Outra razão para o descontentamento com a democracia consiste no facto de ser cada vez mais dificil para os governantes comunicarem as suas acções e as suas intenções. As chamadas redes sociais ganham cada vez mais protagonismo na passagem da informação entre as pessoas em detrimento dos velhos sistemas institucionais como a propaganda ou o comicio politico. As pessoas julgam que sabem a verdade porque viram ou ouviram nas redes sociais. A táctica é eficaz pois as pessoas não têm uma forma fiável de determinar se a origem do que vêm ou lêm é legitima, ou se é transmitida maliciosamente por um governo estrangeiro ou por um impostor por conta própria. O custo de espalhar falsidades através das redes sociais é minimo, assim como é minimo o esforço exigido. Hoje em dia as democracias estão a ser contaminadas por mentiras que chegam em vagas através das redes sociais. Os dirigentes que respeitam as regras democráticas estão a ter dificuldades em refutar histórias que parecem ter saido do nada e que foram inventadas unicamente para acabar com eles. A globalização, que não é uma escolha ideológica mas um facto da vida, tornou-se para muitos um mal que tem que ser combatido. Há governos que optam por avançar noutra direcção - o uso dos firewalls - como acontece na China, por exemplo.

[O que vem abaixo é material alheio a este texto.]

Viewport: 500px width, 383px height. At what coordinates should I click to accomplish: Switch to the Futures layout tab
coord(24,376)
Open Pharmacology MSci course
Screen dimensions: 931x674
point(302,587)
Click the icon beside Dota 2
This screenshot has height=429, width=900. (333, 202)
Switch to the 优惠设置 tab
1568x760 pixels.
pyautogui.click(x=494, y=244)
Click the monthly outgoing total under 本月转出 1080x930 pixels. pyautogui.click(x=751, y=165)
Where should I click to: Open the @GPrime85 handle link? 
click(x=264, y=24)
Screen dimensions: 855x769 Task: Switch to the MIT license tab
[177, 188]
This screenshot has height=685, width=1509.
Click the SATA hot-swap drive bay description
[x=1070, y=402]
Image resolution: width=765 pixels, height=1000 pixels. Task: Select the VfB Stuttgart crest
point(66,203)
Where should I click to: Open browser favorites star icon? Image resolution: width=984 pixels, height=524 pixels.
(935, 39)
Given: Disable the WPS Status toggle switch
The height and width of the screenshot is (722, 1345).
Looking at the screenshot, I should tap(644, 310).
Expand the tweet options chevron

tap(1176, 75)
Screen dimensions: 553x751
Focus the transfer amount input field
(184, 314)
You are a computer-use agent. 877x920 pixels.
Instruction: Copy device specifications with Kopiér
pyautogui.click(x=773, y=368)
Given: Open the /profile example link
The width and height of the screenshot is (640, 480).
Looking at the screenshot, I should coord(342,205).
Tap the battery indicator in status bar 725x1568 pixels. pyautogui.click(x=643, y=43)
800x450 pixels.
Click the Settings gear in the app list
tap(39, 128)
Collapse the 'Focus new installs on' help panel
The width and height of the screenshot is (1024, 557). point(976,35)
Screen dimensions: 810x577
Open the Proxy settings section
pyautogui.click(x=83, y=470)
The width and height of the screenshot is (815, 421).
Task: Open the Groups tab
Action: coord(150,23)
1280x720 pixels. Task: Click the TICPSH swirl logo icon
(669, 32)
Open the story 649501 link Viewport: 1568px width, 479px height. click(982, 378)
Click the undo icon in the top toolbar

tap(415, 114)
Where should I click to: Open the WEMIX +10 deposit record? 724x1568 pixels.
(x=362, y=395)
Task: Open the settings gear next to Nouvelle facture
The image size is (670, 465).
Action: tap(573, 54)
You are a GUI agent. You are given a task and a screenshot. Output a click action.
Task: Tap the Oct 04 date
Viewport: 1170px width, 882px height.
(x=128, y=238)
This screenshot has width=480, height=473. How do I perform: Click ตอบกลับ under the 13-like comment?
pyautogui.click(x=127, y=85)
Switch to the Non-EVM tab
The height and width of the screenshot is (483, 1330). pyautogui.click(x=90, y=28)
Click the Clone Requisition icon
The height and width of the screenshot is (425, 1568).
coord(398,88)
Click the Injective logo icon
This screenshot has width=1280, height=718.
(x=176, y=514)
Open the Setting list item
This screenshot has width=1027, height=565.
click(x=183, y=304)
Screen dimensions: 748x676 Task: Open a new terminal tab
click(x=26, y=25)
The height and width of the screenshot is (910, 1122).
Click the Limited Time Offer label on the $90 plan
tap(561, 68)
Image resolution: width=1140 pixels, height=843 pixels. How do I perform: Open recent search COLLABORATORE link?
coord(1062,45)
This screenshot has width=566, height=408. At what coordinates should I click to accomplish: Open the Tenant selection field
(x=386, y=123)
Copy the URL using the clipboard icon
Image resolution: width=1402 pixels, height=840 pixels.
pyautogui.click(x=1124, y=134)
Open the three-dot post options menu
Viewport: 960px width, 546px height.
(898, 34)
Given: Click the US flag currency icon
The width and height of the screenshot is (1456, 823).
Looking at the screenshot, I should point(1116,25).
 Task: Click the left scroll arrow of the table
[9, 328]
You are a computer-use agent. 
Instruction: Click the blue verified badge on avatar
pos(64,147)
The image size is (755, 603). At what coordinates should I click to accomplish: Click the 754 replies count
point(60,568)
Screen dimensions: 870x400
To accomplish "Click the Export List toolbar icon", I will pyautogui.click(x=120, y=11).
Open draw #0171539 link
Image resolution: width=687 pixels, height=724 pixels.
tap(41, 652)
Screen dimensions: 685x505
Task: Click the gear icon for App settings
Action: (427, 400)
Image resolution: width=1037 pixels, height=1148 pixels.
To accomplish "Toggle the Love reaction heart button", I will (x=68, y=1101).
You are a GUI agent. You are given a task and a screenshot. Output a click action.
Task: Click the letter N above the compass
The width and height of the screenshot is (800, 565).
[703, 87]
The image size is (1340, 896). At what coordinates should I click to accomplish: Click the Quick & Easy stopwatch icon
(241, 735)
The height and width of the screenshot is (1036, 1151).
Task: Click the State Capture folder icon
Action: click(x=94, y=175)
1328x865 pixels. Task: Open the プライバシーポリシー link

Esta transição está a levar as populações - incluindo editorialistas, colunistas, locutores e bloggers - a exigir cada vez mais dos governos. Sentem que é seu direito inato atacar por todos os lados os representantes eleitos, mesmo quando não votaram nas eleições que aqueles venceram. O povo anseia pelos beneficios da mudança, mas sem os custos a ela inerentes. Por isso é surpreendente, em certo sentido, estarmos dispostos a ceder a liderança das nossas sociedades à sabedoria colectiva de uma opinião publica imperfeita e frequentemente alheada. Como pode alguem ser tão crédulo ao ponto de entregar permanentemente o poder - uma força corruptora inerente - a um unico dirigente ou partido? Quando um ditador abusa da autoridade, não há forma legal de o fazer parar. Dizia Masarky, presidente da Checoslováquia independente, em 1930: "A democracia não é apenas uma forma de Estado, não é apenas algo que está contido numa constituição; a democracia é uma perspectiva de vida, exige crença nos seres humanos, na humanidade....A democracia é um debate. Mas o verdadeiro debate só é possivel se as pessoas confiarem umas nas outras e se tentarem honestamente descobrir a verdade.